START Data section

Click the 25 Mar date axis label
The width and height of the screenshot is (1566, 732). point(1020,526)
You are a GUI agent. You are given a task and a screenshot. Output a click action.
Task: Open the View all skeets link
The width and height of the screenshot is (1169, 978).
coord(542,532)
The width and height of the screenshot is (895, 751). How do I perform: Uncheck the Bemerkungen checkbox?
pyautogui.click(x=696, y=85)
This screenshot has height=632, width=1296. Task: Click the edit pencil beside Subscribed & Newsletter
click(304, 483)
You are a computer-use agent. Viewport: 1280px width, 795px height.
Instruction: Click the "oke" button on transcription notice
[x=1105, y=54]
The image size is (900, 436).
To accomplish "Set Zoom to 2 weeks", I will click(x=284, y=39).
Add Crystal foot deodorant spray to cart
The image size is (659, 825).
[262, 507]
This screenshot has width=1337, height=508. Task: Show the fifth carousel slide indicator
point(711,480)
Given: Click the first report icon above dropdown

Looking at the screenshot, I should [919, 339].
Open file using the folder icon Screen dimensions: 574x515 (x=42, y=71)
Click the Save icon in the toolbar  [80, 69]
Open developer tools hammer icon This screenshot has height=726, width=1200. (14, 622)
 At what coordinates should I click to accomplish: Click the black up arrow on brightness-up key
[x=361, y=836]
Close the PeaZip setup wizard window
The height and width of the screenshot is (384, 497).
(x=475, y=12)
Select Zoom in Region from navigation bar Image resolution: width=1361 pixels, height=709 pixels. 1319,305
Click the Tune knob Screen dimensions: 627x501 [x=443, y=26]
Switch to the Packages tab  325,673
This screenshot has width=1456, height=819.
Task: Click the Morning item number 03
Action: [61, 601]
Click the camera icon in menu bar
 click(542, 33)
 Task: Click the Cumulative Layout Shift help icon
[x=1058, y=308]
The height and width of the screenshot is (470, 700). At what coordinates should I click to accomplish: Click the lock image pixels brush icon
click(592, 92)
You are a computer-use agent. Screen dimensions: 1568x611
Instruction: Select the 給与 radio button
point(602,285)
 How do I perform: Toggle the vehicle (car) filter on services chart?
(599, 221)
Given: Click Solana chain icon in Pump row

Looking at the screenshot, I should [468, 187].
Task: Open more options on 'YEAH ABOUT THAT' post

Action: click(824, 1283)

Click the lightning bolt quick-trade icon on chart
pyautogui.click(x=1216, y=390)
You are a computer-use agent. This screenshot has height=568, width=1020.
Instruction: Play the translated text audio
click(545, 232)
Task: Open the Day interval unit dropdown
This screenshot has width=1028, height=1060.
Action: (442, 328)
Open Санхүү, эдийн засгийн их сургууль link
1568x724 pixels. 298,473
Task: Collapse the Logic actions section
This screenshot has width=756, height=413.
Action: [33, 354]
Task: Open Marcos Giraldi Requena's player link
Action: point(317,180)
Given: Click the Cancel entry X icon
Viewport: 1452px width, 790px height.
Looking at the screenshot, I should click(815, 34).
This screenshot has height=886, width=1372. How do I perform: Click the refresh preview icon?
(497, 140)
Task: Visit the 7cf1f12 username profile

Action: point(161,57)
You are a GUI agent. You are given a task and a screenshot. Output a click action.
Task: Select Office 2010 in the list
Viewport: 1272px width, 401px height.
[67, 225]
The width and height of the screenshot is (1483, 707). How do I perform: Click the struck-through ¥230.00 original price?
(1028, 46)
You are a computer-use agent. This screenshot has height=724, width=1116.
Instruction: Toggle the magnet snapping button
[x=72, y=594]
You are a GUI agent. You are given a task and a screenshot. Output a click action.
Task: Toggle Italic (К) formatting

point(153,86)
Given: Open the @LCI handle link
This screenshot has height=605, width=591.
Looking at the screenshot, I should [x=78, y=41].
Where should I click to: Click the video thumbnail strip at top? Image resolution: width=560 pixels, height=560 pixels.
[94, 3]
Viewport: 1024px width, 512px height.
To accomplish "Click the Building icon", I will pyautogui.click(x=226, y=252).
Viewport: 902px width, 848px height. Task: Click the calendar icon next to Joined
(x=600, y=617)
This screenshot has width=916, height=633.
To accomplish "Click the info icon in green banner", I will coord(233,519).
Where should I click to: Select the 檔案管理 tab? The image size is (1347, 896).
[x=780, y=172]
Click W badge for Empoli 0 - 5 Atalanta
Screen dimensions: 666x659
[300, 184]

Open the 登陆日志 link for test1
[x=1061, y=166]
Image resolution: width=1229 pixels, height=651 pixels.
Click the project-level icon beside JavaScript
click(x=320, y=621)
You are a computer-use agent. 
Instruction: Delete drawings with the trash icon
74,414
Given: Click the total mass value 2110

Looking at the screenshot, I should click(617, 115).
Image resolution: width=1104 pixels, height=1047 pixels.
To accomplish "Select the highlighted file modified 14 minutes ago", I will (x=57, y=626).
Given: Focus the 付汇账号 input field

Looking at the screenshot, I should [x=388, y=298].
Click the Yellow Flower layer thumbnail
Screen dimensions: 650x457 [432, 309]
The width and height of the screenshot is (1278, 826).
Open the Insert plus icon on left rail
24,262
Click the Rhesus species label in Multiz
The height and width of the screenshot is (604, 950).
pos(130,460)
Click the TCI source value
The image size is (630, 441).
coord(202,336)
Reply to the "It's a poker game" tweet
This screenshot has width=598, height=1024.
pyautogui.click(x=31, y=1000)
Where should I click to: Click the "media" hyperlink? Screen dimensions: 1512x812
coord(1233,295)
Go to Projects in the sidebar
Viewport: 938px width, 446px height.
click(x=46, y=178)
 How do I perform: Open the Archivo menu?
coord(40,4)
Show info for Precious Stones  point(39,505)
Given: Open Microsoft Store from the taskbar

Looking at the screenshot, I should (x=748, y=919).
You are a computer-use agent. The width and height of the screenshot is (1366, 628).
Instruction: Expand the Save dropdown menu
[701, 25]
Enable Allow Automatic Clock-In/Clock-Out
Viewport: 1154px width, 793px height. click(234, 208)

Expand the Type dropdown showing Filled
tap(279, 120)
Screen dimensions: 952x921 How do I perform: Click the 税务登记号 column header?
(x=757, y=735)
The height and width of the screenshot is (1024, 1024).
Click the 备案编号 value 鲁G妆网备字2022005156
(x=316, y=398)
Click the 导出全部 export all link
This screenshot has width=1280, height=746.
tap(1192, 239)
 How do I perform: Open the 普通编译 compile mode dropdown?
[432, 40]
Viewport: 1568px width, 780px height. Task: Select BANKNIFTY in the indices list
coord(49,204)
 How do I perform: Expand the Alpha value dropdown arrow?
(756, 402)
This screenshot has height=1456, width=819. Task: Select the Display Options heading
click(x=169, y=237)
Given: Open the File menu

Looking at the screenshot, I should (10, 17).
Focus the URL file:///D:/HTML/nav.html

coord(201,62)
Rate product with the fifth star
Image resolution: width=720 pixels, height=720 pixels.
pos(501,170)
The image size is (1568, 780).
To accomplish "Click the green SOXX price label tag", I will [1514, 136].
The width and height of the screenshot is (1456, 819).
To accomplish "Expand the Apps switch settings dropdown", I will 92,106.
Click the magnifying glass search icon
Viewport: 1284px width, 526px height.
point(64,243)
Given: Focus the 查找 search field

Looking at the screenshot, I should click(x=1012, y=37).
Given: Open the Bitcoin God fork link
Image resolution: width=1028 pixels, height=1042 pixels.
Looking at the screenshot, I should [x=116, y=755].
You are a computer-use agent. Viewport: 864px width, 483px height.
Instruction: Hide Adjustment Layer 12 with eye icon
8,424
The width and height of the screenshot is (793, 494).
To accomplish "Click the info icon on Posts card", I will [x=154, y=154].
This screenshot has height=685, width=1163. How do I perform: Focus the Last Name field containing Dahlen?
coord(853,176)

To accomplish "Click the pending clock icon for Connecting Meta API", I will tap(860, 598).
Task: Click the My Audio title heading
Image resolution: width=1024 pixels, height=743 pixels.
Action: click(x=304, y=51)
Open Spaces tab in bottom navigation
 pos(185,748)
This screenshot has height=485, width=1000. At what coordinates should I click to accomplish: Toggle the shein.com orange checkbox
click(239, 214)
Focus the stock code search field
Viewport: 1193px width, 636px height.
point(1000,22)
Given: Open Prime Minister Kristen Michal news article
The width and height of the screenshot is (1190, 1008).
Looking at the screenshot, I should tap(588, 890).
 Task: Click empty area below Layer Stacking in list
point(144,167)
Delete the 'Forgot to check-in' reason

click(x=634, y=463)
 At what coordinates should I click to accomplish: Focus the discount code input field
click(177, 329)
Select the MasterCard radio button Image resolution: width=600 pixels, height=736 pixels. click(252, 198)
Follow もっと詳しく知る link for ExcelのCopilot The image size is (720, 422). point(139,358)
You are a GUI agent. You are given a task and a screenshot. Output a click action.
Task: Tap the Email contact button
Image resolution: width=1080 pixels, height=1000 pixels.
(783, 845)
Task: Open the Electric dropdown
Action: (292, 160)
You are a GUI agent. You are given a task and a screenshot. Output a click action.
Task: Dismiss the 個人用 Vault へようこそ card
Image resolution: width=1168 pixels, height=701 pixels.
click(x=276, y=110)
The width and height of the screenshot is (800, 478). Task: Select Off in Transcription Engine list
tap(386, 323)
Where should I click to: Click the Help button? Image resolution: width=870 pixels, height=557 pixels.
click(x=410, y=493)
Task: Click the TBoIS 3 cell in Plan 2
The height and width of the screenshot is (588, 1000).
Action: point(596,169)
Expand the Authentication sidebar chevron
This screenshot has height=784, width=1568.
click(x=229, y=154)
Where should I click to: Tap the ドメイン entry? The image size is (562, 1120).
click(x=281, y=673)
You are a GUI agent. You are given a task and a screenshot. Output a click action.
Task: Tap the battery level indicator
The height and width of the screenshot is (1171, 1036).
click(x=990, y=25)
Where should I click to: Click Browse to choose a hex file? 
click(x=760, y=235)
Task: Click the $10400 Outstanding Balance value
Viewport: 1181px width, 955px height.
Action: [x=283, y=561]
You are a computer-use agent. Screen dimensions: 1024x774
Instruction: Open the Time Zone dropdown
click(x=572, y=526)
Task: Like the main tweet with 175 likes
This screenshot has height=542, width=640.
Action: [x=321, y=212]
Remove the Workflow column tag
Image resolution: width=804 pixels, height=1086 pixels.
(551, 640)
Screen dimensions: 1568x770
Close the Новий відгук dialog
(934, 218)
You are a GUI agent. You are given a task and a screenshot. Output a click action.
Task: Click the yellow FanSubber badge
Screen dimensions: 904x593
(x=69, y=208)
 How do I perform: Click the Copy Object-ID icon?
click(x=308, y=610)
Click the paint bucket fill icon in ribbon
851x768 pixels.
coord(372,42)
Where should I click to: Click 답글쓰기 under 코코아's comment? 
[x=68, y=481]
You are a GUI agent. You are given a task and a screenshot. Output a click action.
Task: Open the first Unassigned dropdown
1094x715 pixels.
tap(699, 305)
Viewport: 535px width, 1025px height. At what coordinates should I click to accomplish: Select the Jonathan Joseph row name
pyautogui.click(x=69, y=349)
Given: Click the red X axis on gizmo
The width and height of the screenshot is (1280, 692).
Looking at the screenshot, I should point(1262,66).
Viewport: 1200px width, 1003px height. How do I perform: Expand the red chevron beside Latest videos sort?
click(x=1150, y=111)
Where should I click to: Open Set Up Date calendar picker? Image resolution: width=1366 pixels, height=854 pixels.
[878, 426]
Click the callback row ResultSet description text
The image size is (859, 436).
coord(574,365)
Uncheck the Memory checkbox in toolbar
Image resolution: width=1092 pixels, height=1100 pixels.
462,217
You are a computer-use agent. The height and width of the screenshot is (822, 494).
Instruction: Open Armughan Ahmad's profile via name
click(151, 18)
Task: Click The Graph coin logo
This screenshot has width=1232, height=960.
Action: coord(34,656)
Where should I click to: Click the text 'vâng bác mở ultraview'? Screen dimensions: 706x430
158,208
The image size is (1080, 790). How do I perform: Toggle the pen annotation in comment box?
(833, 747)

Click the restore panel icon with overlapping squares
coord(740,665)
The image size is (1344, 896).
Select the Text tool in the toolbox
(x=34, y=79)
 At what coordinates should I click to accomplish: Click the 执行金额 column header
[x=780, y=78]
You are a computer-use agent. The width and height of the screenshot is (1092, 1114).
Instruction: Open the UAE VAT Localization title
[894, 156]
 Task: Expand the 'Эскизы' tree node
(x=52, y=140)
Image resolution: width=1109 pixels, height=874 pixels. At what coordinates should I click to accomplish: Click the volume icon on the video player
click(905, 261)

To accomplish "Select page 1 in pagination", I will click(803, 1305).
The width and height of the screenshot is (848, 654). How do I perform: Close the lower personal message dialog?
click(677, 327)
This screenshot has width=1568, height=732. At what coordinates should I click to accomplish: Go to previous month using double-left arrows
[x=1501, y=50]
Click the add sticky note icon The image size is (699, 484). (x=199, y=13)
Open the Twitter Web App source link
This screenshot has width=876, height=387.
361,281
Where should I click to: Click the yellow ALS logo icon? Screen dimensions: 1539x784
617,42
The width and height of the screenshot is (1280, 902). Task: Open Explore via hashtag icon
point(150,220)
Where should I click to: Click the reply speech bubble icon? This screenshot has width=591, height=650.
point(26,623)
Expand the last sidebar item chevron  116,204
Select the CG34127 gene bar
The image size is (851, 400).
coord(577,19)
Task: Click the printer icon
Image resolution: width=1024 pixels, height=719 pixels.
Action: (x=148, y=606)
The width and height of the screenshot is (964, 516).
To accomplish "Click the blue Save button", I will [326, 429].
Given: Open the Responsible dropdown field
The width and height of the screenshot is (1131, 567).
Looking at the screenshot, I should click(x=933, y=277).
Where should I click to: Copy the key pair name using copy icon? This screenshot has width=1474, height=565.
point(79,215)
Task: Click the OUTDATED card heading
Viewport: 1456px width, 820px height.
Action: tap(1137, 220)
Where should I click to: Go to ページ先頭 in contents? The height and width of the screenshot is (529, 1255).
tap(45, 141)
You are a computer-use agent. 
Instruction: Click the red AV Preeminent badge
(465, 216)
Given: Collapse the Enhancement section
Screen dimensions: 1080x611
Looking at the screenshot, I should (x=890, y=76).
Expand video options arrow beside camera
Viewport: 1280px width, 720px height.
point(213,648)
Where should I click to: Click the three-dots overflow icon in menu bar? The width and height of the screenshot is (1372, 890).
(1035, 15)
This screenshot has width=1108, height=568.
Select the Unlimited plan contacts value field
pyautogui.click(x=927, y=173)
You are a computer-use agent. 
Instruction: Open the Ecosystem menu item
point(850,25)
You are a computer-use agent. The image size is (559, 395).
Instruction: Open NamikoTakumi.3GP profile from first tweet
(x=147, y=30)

END Data section

State how many lines of the records above contain the word "green", giving only that number.

◆ **Task solution**: 2